Transformation superplasticity of super α2 titanium aluminide

Abstract

Transformation superplasticity of an intermetallic Ti3Al-based alloy (Super α2) is demonstrated by thermal cycling about the α2/β transformation temperature range under a uniaxial tensile biasing stress. Failure strains up to 610% were recorded at a stress of 3MPa, compared with 110% for deformation by isothermal creep at the same stress. The strain increment produced during each half-cycle is determined as a function of applied biasing stress, thermal cycle amplitude, and cycling frequency. Since internal stresses are generated both by transformation mismatch and by thermal expansion mismatch between the two coexisting phases, an effective volume mismatch is defined to account for both contributions.
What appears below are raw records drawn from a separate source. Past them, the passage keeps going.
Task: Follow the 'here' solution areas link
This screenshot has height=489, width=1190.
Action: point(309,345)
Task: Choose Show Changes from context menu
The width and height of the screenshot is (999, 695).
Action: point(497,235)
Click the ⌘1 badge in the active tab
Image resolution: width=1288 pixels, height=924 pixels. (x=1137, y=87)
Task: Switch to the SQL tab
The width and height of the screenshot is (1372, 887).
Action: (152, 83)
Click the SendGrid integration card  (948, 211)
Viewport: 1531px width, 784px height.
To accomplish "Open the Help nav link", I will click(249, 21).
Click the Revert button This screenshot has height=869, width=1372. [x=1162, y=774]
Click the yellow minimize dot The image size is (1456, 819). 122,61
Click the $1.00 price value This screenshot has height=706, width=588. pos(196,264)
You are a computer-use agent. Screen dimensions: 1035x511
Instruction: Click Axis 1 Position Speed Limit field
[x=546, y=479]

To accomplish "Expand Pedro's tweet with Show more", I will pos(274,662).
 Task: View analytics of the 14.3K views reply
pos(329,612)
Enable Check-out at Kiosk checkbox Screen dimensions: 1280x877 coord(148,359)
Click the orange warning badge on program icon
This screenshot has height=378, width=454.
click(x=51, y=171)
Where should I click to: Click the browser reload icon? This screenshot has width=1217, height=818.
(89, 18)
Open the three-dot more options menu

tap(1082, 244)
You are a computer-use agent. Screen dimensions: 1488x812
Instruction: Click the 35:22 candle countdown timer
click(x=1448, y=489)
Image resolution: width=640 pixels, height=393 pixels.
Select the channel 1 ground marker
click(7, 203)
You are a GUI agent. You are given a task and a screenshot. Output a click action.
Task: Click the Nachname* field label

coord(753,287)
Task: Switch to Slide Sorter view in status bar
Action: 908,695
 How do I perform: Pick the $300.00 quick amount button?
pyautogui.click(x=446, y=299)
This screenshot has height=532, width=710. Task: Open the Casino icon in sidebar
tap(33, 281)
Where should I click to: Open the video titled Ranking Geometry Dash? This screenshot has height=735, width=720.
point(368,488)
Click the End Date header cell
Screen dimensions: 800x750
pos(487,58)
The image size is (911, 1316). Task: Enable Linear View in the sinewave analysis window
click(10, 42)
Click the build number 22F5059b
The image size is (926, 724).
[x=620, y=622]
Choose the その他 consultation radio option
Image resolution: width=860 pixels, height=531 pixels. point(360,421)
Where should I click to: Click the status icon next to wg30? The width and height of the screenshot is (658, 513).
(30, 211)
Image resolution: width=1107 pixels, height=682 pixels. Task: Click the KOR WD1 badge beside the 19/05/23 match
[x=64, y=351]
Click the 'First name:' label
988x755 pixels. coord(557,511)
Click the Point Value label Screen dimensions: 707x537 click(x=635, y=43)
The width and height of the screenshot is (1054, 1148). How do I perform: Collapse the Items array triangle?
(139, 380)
Introduction of this parameter into existing continuum-mechanics models results in good agreement with experimental data in both the low-stress regime, where cycling strain rate and stress are proportional, and the high-stress regime where the stress sensitivity is increasing. Cycling strain increments at various temperature amplitudes and cycling frequencies are considered in terms of the equilibrium thermodynamics and transformation kinetics of Super α2. Finally, thermal cycling produces ratcheting, where texture and crystallographic orientation of the β/α2 transformation front affect the direction of ratcheting strains.